Beyond its function as a mantra, the word Swaminarayan also came to be used in social discourse in a variety of ways. As the Swaminarayan mantra began to be widely chanted by Sahajanand Swami's adherents, Sahajanand Swami became popularly known in society as Swaminarayan, and the sampradaya (or religious group) he led became popularly known as the Swaminarayan Sampradaya.

== Function ==
Dutch Indologist Jan Gonda notes that while some mantras are uttered for material gain, as a tool of propitiation, or as an expression of praise, other mantras are used by aspirants seeking spiritual upliftment rather than material concerns. Such spiritual-focused mantras, notes Gonda, “exist eternally, representing principles which are…aspects of the eternal truth.” It is in this context that popular Hindu mantras such as Oṃ and the Swaminarayan mantra are understood.

== Praxis ==
Devotees generally chant the Swaminarayan mantra to offer worship, to allay distress, to spiritually purify oneself, to pray for the welfare of others, and at the end-of-life.

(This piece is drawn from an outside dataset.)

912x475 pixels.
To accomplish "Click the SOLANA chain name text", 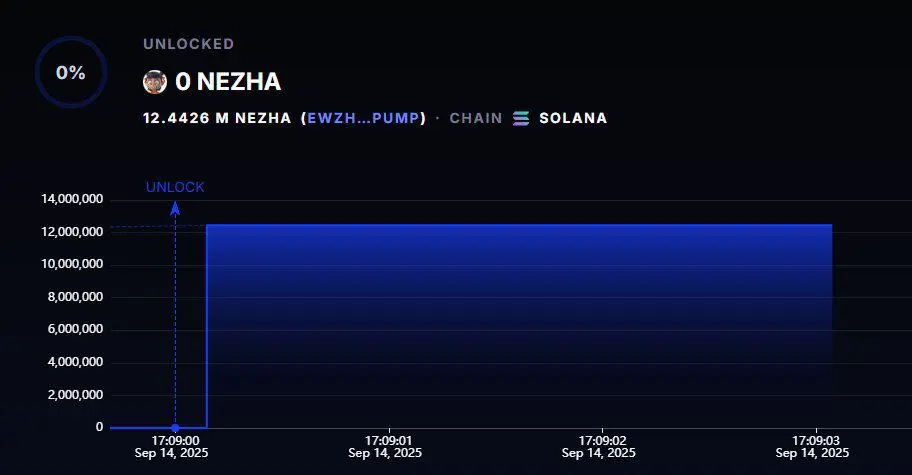I will click(x=573, y=118).
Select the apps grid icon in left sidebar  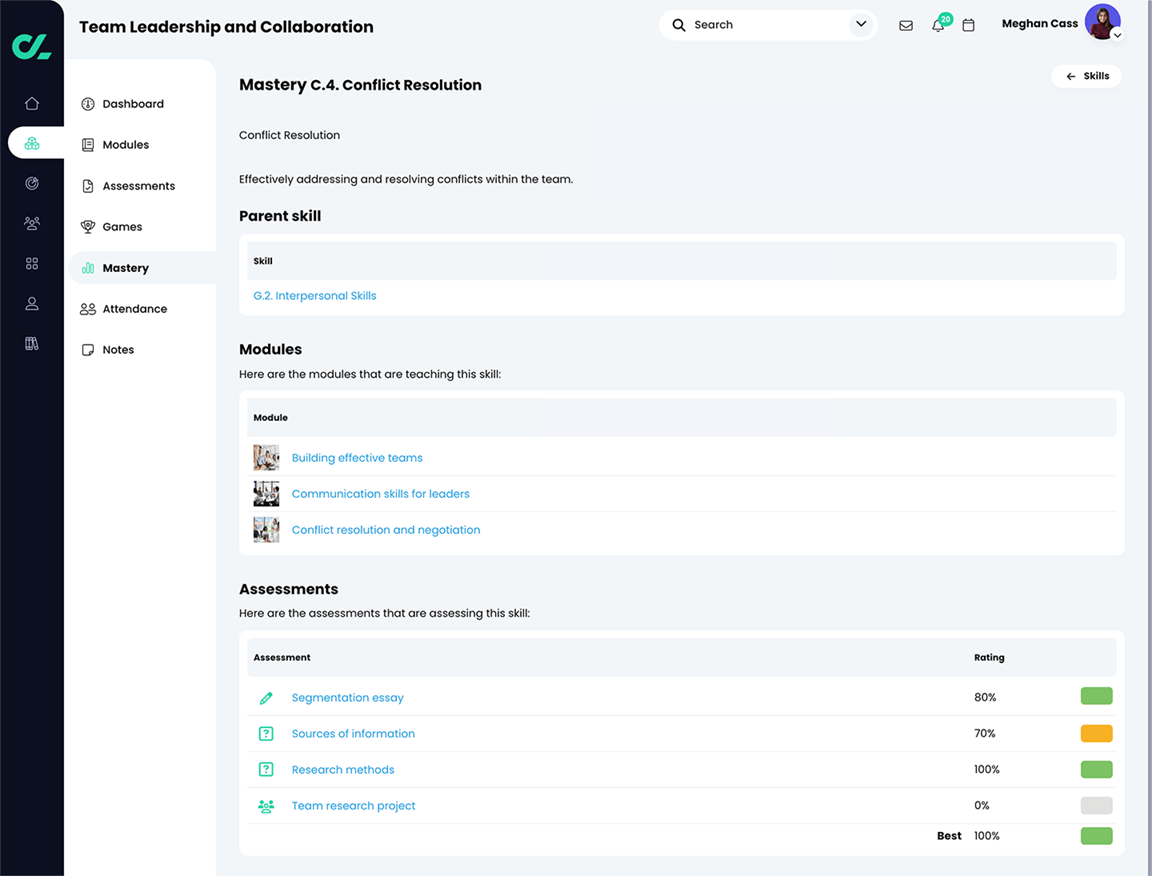(31, 263)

Firstly, during daily worship, like the morning puja (pūjā; personal worship of God), followers chant the mantra while turning the mala and focusing on the murtis, or sacred images, of God. Outside of these times, devotees aim to chant the mantra to offer worship while performing any other mundane activities, such as preparing food or traveling.

Secondly, followers chant the mantra to alleviate distress. In particular, they chant the mantra to endure pain as well as to draw courage and strength by seeking God's protection when threatened by danger.

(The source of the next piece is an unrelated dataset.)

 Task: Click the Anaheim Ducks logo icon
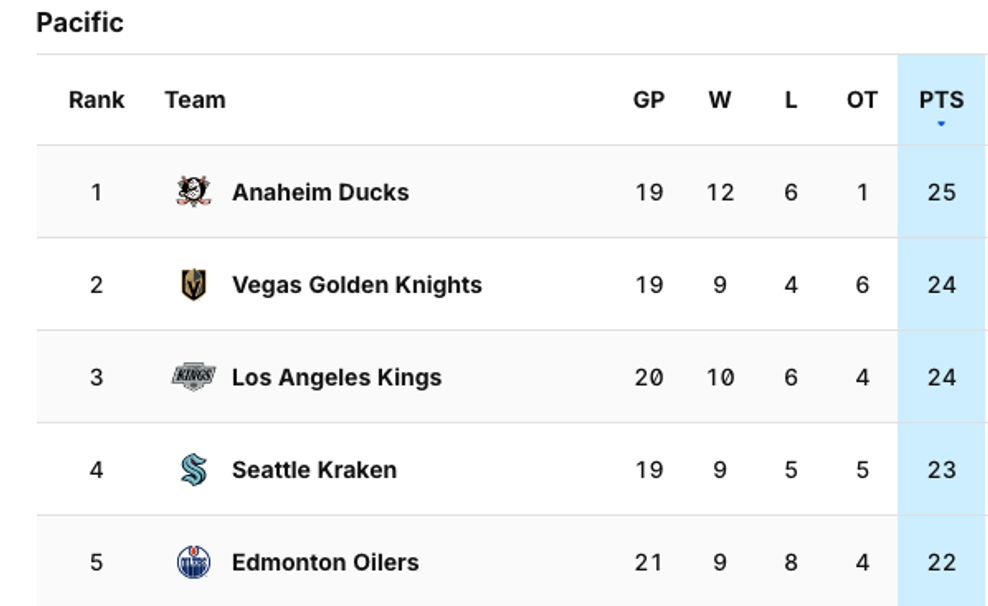tap(193, 191)
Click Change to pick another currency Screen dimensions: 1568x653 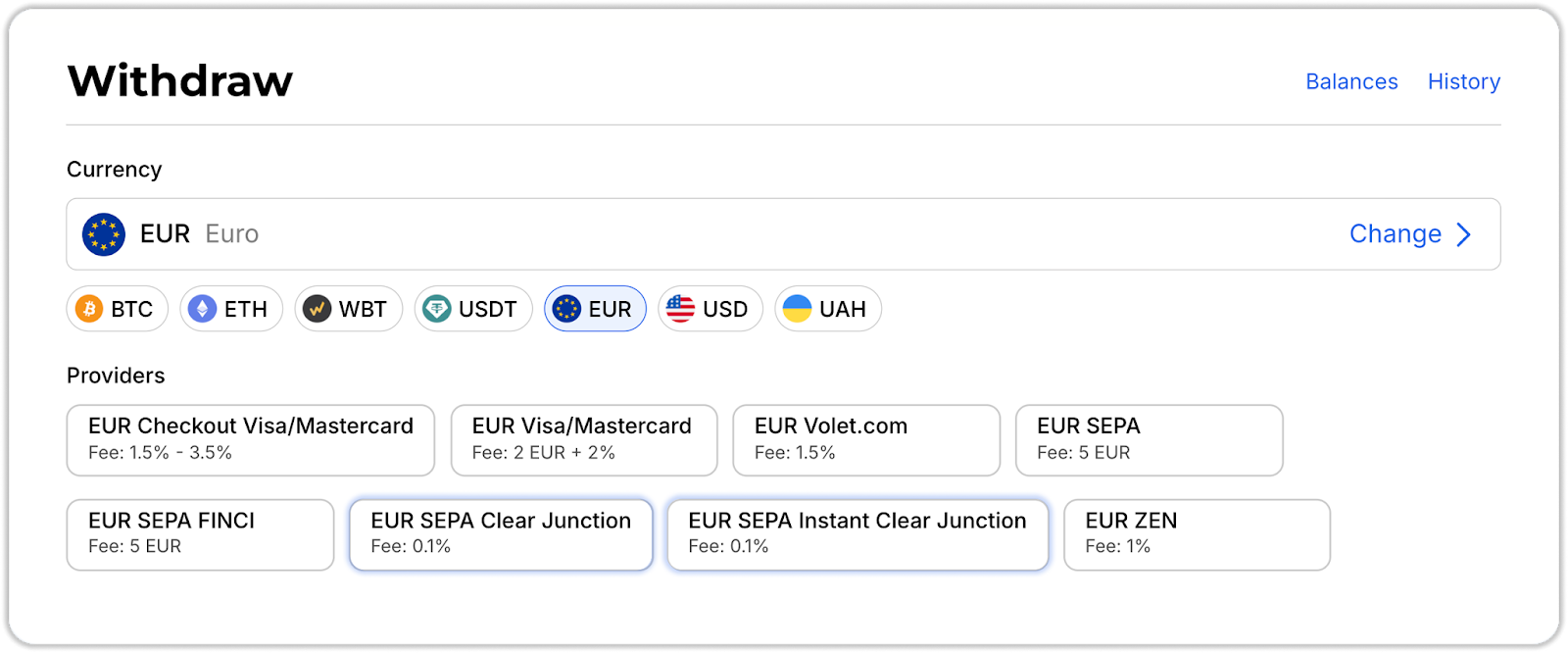click(x=1395, y=234)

Thirdly, Swaminarayan instructs followers to chant the Swaminarayan mantra to overcome impure thoughts and to atone for past transgressions, and otherwise spiritually purify oneself.

Fourthly, devotees chant the mantra while praying for others. Following the terrorist attack on Gandhinagar Akshardham in 2002, Pramukh Swami Maharaj, the fifth spiritual successor to Swaminarayan, chanted the mantra and advised others to do so while praying for a peaceful resolution. Devotees also chanted the Swaminarayan mantra while praying on behalf of all those affected by the COVID-19 pandemic.

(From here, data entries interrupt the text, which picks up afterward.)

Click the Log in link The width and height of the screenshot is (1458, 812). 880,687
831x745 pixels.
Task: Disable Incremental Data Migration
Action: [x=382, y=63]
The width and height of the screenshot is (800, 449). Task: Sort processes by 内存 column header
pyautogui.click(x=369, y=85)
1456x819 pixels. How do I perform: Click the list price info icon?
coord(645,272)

Fifthly, devotees chant Swaminarayan both individually and collectively as a means of praying to God for the fulfillment of their spiritual or otherwise positive desires.

Lastly, Swaminarayan explains that devotees at the end of life should chant the Swaminarayan mantra to focus on attaining moksha. The mantra is subsequently chanted during various final rites and rituals, like bathing the body of the deceased.

== Glory of the mantra in Swaminarayan Scriptures ==
Several texts of the Swaminarayan Sampradaya describe the power and efficacy of the Swaminarayan mantra for one who knows its meaning and chants it with faith. For instance, in the Harililamrut, Dalpatram writes that the Swaminarayan mantra contains within it the essence of all scriptures and the power of thousands of other mantras. In the Swamini Vato, Gunatitanand Swami also illustrates the Swaminarayan mantra's power in its ability to help devotees overcome any difficulties by comparing the mantra to an antidote capable of neutralizing the venom of a black cobra. Moreover, illustrating its salvific nature, Dalpatram writes in the Harililamrut that one who faithfully chants the Swaminarayan mantra will be released from the burdens of past deeds, which bind the soul in a cycle of births and deaths. Similarly, the Purushottam Prakash, Swamini Vato and Bhaktachintamani also expound the redemptive qualities of the Swaminarayan mantra, stating that devotees who chant the mantra will attain moksha, the pinnacle of spiritual attainment characterized by eternal bliss and devotion to God.